__What you will do__.
A. Answer these from the Sarah Cohen article:
(i) How many leaked documents did The Guardian say it received from Wikileaks, and in what form?
(ii) How long did it take the Post to build the database behind Top Secret America?
(iii) What was the first tool to come out of Cohen's work at Duke?
B. Return everything in the Sarah Cohen article from "It's not that" down to "program TimeFlow, was released.", copied word for word.
C. Carry the Sarah Cohen article forward from its final sentence.

From investigator to innovator: Pulitzer winner pursues new datajournalism tools

Sarah Cohen

The Washington Post's Top Secret America series and The New York Times's, The Guardian's and Der Spiegel's Afghanistan war logs reports were remarkable for a number of reasons. Among them, Pulitzer-winning investigative reporter Sarah Cohen said, is that they're perhaps the first data-driven stories of such magnitude to be produced for a participatory Web audience first, and for a print audience second, instead of the other way around.

But the stories were stitched together in large part with 20th century technology, said Cohen, a former Post database editor. It took her old employer two years to build the database Top Secret America was based on. "It shouldn't take that long," Cohen said. The Guardian, meanwhile, said it received the 92,000 leaked documents from Wikileaks in a single Excel file, about 30,000 more than the ubiquitous spreadsheet program can handle, according to the newspaper. "If you're dealing with 92,000 documents," Cohen said, "the last place you want to be looking at them in is Excel."

It's not that practitioners are stupid or incompetent, Cohen hastened to say, it's that better tools aren't readily accessible. Changing that is Cohen's main charge as a Knight journalism professor at Duke University, a position she's held for a little over a year. Working out of the public policy school's DeWitt Wallace Center for Media and Democracy, Cohen searches for ways technology can make investigative reporting easier and less expensive.

"We know there are going to be fewer boots on the ground, so let's see how we can make those boots more effective," Cohen said in a telephone interview with Journalism Lives last Thursday, the day the first tool born from her work at Duke, open-source desktop program TimeFlow, was released.

__Information__.
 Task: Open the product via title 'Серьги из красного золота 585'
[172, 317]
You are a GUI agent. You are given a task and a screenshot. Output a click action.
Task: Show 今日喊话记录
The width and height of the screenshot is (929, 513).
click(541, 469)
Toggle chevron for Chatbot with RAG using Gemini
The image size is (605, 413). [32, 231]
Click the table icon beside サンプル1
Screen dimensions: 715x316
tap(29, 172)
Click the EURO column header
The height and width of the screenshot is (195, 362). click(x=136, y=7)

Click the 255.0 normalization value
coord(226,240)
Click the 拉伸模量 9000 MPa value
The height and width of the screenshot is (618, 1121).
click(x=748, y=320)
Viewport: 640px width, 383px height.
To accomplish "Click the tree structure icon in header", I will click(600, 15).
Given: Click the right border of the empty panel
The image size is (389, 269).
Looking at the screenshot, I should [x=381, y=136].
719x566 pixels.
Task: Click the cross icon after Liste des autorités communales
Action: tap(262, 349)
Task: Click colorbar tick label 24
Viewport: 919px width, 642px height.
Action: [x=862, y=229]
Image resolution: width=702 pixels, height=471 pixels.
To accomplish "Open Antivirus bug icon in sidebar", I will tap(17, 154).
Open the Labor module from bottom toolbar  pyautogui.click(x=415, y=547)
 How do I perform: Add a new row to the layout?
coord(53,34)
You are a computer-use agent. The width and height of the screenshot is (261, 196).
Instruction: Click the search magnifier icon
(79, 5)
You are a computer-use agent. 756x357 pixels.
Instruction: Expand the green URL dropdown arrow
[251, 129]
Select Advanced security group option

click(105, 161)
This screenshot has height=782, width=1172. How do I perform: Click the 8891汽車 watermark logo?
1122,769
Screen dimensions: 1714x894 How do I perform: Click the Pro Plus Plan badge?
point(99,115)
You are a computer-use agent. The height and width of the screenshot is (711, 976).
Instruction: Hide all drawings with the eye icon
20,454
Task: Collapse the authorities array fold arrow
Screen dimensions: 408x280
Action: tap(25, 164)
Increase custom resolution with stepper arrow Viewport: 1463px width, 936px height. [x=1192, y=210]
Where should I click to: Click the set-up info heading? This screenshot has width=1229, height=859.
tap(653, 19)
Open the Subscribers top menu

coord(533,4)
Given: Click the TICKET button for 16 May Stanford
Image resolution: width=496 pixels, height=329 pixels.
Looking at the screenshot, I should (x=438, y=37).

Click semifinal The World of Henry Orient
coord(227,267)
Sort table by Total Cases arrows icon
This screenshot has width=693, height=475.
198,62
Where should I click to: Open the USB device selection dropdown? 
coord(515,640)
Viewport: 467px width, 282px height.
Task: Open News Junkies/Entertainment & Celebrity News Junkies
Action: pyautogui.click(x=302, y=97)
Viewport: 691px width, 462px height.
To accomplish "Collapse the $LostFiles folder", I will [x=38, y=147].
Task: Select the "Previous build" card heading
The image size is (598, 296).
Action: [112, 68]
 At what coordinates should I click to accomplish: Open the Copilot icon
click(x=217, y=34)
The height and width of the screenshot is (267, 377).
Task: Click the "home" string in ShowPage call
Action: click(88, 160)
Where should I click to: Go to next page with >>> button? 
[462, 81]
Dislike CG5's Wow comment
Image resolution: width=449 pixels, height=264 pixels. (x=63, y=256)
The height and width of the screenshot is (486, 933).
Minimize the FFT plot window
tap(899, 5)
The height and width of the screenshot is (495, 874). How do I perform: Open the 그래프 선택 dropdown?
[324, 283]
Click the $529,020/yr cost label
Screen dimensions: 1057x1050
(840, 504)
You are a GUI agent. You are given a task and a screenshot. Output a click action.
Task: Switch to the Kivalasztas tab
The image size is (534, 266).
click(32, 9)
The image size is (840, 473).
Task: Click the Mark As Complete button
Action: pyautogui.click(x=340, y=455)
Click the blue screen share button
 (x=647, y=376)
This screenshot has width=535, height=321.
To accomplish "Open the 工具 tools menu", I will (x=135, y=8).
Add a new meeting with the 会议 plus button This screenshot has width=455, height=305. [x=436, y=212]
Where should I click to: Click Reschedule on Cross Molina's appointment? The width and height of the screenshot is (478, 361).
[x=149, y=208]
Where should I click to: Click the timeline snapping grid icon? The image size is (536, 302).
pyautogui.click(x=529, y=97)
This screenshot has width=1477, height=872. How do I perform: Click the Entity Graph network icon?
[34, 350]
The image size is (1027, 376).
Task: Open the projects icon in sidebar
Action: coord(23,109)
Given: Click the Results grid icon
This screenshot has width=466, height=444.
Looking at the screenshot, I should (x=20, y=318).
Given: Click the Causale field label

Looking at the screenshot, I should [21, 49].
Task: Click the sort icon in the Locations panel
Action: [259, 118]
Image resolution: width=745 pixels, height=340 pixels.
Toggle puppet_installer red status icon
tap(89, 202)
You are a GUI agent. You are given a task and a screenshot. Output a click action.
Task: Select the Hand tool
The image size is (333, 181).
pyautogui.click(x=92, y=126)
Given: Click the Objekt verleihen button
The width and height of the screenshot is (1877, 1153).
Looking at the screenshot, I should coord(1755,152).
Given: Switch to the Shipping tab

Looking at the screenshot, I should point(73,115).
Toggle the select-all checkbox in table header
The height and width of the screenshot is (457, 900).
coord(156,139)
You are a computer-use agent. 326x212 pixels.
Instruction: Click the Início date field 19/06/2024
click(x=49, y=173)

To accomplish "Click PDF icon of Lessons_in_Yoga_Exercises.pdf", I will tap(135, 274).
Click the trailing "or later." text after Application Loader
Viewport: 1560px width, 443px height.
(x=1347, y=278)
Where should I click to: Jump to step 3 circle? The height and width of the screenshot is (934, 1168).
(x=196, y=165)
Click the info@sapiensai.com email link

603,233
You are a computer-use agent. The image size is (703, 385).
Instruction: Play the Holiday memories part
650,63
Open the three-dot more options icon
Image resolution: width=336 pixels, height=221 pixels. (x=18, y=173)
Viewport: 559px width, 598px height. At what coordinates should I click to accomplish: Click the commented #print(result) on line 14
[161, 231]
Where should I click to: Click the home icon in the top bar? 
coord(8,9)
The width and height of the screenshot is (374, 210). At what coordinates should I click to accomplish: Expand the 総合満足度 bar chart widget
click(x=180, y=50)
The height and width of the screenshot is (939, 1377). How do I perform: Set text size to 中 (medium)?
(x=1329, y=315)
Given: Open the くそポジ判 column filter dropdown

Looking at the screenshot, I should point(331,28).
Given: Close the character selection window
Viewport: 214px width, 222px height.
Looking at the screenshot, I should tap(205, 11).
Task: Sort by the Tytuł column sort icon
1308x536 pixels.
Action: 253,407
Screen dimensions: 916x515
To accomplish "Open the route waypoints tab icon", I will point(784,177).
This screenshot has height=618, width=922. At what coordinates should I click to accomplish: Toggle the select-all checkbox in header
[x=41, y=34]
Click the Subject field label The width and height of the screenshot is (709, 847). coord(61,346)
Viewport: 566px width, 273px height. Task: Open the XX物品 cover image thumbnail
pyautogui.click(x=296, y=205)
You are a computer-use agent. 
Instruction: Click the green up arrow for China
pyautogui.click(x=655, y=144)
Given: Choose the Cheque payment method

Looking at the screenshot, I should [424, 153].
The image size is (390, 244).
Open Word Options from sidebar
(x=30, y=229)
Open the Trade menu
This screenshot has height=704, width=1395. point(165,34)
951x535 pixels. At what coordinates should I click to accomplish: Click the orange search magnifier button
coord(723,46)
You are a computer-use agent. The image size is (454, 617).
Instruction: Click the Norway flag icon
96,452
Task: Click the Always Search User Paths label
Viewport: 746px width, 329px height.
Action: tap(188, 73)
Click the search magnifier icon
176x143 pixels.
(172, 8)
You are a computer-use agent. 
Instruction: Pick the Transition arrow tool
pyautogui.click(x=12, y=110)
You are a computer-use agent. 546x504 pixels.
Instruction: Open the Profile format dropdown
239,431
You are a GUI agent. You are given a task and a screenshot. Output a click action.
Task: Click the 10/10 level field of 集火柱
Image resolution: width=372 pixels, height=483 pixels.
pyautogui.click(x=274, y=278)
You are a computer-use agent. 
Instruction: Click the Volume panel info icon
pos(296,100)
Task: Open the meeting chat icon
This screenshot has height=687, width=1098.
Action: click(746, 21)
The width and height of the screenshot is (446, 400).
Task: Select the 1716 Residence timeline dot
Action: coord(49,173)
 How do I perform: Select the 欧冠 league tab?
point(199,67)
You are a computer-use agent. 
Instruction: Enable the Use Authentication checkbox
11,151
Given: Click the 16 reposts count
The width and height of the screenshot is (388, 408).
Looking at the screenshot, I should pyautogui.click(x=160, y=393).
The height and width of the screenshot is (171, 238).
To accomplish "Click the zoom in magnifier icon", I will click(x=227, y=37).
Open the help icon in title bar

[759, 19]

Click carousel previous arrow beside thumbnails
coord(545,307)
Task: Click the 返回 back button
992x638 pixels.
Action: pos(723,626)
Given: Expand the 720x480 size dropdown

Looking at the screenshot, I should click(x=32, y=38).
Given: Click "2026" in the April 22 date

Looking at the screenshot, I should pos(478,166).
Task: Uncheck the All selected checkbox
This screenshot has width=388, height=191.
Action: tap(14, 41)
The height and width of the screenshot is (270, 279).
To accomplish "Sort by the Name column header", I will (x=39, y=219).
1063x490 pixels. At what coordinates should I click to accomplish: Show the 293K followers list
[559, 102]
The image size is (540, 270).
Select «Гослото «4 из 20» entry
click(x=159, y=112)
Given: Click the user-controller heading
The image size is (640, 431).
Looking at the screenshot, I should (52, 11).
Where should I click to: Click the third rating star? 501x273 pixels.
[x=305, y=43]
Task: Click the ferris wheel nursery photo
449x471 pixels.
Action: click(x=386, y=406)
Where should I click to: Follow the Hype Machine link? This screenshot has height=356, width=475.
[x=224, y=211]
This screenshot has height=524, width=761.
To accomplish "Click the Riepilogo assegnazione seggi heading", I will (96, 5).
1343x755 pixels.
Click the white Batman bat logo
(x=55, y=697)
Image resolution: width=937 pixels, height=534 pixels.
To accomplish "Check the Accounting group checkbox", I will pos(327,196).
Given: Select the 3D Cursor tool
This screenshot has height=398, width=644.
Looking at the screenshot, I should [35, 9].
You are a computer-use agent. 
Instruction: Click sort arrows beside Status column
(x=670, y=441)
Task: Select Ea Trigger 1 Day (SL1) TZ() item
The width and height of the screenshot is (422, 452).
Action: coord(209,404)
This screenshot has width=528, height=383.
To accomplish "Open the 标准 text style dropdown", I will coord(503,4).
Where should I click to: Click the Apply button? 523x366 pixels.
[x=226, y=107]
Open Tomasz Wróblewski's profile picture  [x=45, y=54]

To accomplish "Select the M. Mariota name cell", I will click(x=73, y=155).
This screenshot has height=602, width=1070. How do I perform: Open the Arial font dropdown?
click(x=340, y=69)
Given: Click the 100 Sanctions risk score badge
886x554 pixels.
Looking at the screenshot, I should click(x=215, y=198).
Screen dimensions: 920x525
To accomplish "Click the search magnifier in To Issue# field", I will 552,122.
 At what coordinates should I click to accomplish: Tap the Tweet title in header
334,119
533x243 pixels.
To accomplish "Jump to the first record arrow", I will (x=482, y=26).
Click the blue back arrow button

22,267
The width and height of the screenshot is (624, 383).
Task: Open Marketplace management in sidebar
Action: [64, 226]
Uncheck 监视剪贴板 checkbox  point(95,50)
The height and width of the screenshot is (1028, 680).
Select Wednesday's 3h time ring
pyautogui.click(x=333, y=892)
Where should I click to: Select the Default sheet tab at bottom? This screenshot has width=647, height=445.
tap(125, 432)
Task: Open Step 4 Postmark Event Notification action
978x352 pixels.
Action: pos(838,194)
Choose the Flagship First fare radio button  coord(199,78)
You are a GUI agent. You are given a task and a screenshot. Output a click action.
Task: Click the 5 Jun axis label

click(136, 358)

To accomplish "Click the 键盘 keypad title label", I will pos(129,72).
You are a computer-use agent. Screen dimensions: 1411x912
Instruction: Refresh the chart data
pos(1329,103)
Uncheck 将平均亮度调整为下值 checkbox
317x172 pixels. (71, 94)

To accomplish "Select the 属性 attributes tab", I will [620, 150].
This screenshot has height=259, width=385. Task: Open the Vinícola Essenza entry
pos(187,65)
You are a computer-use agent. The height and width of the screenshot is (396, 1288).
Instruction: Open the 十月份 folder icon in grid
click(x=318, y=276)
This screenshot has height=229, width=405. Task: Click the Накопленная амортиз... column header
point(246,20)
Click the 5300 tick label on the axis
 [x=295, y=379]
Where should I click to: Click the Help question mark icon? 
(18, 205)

__Solved tasks__.
A.
(i) 92,000 documents, in a single Excel file.
(ii) Two years.
(iii) TimeFlow, an open-source desktop program.

B.
It's not that practitioners are stupid or incompetent, Cohen hastened to say, it's that better tools aren't readily accessible. Changing that is Cohen's main charge as a Knight journalism professor at Duke University, a position she's held for a little over a year. Working out of the public policy school's DeWitt Wallace Center for Media and Democracy, Cohen searches for ways technology can make investigative reporting easier and less expensive.

"We know there are going to be fewer boots on the ground, so let's see how we can make those boots more effective," Cohen said in a telephone interview with Journalism Lives last Thursday, the day the first tool born from her work at Duke, open-source desktop program TimeFlow, was released.

C.
TimeFlow, developed by former IBM Many Eyes contributors Fernanda Viégas and Martin Wattenberg, sorts and visualizes temporal data, helping journalists spot trends and relationships and lessening the time they spend rereading notes. Unlike similar tools, Cohen said, TimeFlow is "designed to work the way reporters work, not the way you want it to look in the end." For example, reporters can input ambiguous dates and change them to more specific ones later without confusing the software.

An alpha version of TimeFlow can be downloaded here.

Cohen, who remains on contract with the Post, said she intends to use TimeFlow and other tools she creates in her own reporting so that she can make the most of developers' time.

"If they don't work, there's no point in getting someone to make them easy," she said.

As she pursues future tools, Cohen is keeping an eye on disciplines facing challenges similar to the news industry's, such as education, government and medicine. The digitization of doctors' hand-written notes and the automatic transcription of government meetings are among the many efforts in other fields with obvious journalistic applications, Cohen said.

"I wanted to see if there were people dealing with the same things that we're dealing with more effectively and more efficiently," she said.

This is something we're interested in, too. While news organizations' reporters talk with experts from other industries every day, their superiors venture out of the publishing or broadcasting bubble much less frequently. This is a shame, especially when the social Web makes it so easy.

If there's one thing David and I learned working alongside artists, educators, entrepreneurs and other non-journalists in our graduate program, it's that professionals in disparate fields have a lot to learn from each other, especially when the rapid pace of technological change means experts are at once nowhere and potentially anywhere.

What do you think? What fields should journalists consult in order to improve theirs?